- **YOUR TASK**
Write out again every line from the one containing "Doctrines and Beliefs (80, 363)" through the one containing "Главная (7, 28)", requests included, and add 131 to each coordinate number in the answers. Leave the pictures out.

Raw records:
========
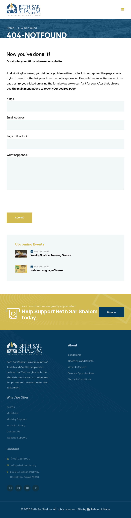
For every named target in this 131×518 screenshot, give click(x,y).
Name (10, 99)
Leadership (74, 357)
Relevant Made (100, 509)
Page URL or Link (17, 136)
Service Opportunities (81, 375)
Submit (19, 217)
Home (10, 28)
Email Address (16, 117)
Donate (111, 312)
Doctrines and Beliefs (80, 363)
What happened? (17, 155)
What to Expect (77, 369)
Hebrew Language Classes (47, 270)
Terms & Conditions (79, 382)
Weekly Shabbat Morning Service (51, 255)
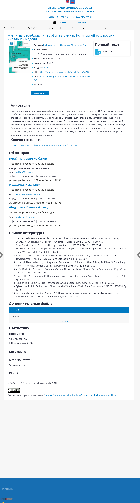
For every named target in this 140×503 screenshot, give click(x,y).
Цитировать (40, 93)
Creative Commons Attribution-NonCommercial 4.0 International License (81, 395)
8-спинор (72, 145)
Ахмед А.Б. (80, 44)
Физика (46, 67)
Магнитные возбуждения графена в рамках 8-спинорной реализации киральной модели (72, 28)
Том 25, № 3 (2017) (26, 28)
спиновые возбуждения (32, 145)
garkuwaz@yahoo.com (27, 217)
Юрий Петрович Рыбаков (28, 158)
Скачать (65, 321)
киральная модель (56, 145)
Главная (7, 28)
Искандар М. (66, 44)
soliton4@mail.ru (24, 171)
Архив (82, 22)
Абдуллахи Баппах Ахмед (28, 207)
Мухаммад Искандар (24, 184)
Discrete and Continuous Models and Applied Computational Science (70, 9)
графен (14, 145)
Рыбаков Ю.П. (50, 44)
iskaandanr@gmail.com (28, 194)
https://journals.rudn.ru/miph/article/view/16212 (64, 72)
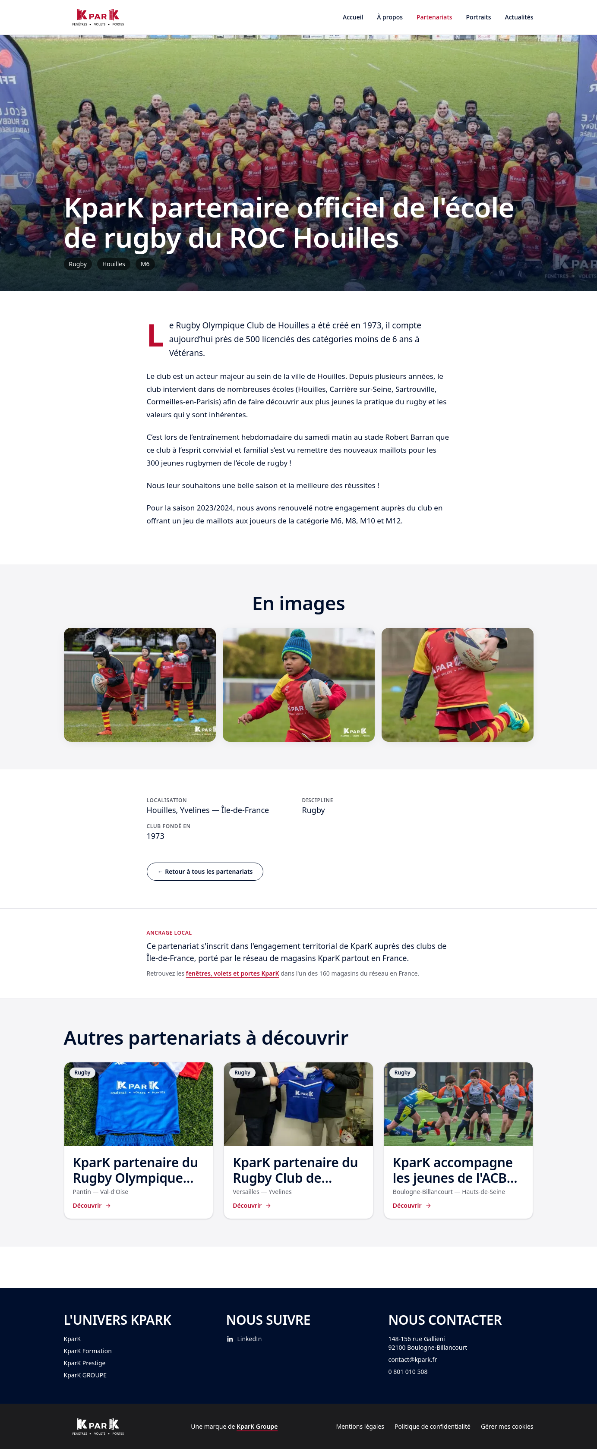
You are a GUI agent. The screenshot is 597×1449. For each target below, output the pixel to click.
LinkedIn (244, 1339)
========
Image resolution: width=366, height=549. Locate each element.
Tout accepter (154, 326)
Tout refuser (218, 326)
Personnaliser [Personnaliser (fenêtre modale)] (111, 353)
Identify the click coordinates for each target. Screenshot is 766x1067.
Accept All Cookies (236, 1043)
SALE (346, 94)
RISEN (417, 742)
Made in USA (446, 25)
========
- **ANSWER**
Doctrines and Beliefs (211, 494)
What happened? (148, 286)
What to Expect (208, 500)
Hebrew Language Classes (178, 401)
Terms & Conditions (210, 513)
Weekly Shabbat Morning Service (182, 386)
For every named target in this 140×503 screenshot, give click(x,y).
Цитировать (171, 224)
Creative Commons Attribution-NonCommercial 4.0 International License (212, 526)
8-спинор (203, 276)
Ахмед А.Б. (211, 175)
Физика (177, 198)
Магнитные возбуждения графена в рамках 8-спинорной реализации киральной модели (203, 159)
Том 25, № 3 (2017) (157, 159)
спиновые возбуждения (163, 276)
garkuwaz@yahoo.com (158, 348)
Юрий Петрович Рыбаков (159, 289)
Скачать (196, 452)
киральная модель (187, 276)
Главная (138, 159)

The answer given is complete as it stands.